22 Lecture 1121 Post-lecture Thinking Problems, Answers, and Common Questions #

Our course has now been updated to Lecture 21. Today, we will have a Q&A session.

In the first half, I will explain the answers to the exercises after Lectures 11-21. While studying this content, you can compare your answers to see if there is anything you might have missed. Of course, some questions may not have a standard answer, so we can continue to discuss them.

In the second half, I will focus on how to troubleshoot slow query commands and bigkey issues, which many students are concerned about. I will provide detailed explanations in the hope of resolving your confusion.

Alright, let’s begin.

Answers to After-class Exercises #

Lecture 11 #

Question: In addition to the String type and Hash type, what other data type is suitable for storing images mentioned in Lecture 11?

Answer: In addition to String and Hash, we can also use the Sorted Set type for storage. The elements of a Sorted Set have member values and score values, and can be stored using secondary encoding similar to Hash. The specific approach is to use the first 7 digits of the image ID as the key of the Sorted Set, use the last 3 digits of the image ID as the member value, and use the ID of the image storage object as the score value.

When the number of elements in the Sorted Set is small, Redis will use compressed lists for storage, which can save memory space. However, unlike Hash, when inserting data into a Sorted Set, it needs to be sorted according to the score value. When the underlying structure is a compressed list, the insertion performance of Sorted Set is not as good as Hash. Therefore, although Sorted Set type can be used to save in the scenario described in this lecture, it is not the optimal choice.

Lecture 12 #

Question: In Lecture 12, I introduced four typical statistical patterns, namely aggregating statistics, sorting statistics, binary state statistics, and cardinality statistics, and the corresponding suitable set types. Have you encountered other statistical scenarios? What set types did you use?

Answer: @Hailalu mentioned a scenario in the comments: they have used List+Lua to calculate the engagement rate of the most recent 200 customers.
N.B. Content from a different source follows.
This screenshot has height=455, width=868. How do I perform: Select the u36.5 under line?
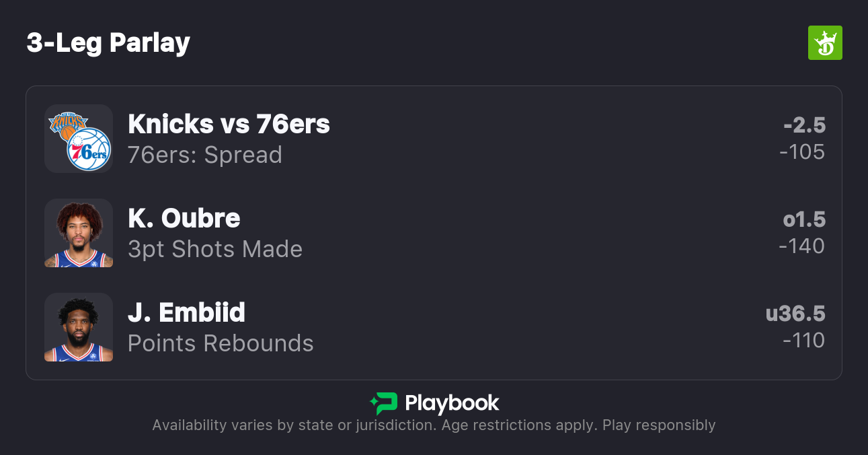795,314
The specific approach is that each element in the List represents a customer, and the value of the element is 0, which indicates engaged; the value of the element is 1, which indicates not engaged. When conducting the statistics, the application writes the elements representing the customers into the queue. When calculating the engagement rate, LRANGE key 0 -1 is used to retrieve all the elements, and the ratio of 0 to the total number of elements represents the engagement rate.

This example needs to retrieve all the elements, but the data size is only 200, which is not large, so using List is acceptable in practical applications. However, if the data size is large and there are other query requirements (such as querying the engagement status of individual elements), the operation complexity of List is high and not suitable, and Hash type can be considered.

Lecture 13 #

Question: Have you used other data types of Redis in your daily practice?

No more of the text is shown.